Primary scientific aims

The overarching purpose of LEVANTE is to identify how individual variability, group heterogeneity, and contextual variability influence children’s learning and development. LEVANTE will help researchers, educators, and policy-makers understand child development within individuals, within groups, and across contexts, thus improving future outcomes for diverse groups of children worldwide. A set of key scientific aims follow from this purpose: 

Estimate environmental and contextual moderation of learning and development for both average developmental outcomes and for variability in developmental outcomes.

  1. Characterize developmental changes in learning outcomes, and how these changes are moderated by contextual factors a) within and b) across sites. For example, estimate the moderation of reading outcomes by aspects of the home literacy environment, then consider the relative consistency and variability of this moderation relationship across datasets from different sites.
  2. Characterize within-site, between-person variation in learning outcomes and outcome trajectories, and model across sites how this variation is related to variation in key contextual moderators. For example, estimate how the variability of reading outcomes within each site is related to variability in contextual moderators such as socioeconomic status or home literacy environment.

Characterize the structure of developmental variation within and across contexts.

  1. Model the relationships between measures and their constructs both within and across traditional construct categories. Investigate variation in this construct structure across sites, as well as how variation in the construct structure is related to particular site-level moderators. 
  2. Examine developmental continuity between early childhood contextual and task-based measures and learning outcomes, with the goal of understanding prerequisites for learning success. 
  3. Estimate the dimensional structure of development across constructs. Examine the principal factors underlying differences between individuals, both within and across age groups, and test whether this factor is consistent across contexts and across age. 

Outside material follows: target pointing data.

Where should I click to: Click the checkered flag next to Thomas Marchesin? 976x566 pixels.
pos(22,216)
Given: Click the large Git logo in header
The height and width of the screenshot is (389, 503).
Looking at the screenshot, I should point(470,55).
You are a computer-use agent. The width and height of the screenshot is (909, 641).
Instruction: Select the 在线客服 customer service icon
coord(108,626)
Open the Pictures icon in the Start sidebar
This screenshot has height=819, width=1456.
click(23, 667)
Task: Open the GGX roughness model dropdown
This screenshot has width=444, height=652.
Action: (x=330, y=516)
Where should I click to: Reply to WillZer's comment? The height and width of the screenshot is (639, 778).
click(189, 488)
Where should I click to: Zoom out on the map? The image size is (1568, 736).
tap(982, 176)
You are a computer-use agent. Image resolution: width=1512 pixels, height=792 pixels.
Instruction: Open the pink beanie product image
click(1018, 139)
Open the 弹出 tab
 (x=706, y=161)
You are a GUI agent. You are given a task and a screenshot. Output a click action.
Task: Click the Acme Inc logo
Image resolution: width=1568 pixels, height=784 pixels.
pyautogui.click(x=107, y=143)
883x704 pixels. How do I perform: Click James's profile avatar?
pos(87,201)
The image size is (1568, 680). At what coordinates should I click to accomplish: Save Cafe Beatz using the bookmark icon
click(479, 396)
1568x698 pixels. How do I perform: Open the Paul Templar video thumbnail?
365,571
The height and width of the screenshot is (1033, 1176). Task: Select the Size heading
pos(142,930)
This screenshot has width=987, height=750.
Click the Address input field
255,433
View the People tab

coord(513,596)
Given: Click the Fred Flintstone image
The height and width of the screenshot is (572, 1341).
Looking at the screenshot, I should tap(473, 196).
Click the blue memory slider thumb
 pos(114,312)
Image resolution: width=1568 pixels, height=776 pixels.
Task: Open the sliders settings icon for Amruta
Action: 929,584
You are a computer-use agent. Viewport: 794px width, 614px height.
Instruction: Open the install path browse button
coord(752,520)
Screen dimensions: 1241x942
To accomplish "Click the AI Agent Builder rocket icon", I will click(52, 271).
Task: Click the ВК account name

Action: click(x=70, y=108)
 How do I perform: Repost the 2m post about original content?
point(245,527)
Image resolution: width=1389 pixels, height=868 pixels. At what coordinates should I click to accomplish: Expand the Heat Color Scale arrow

Measure the impact of within-individual variability on learning outcomes. 

  1. Estimate within-individual variability through the use of trial-level variability models both within and across individual tasks, investigating the linkages between this variability and both concurrent and later learning outcomes. 
  2. Estimate within-individual developmental variability using longitudinal models to estimate deviation from predicted trajectories, and investigate linkages between this variability and learning outcomes.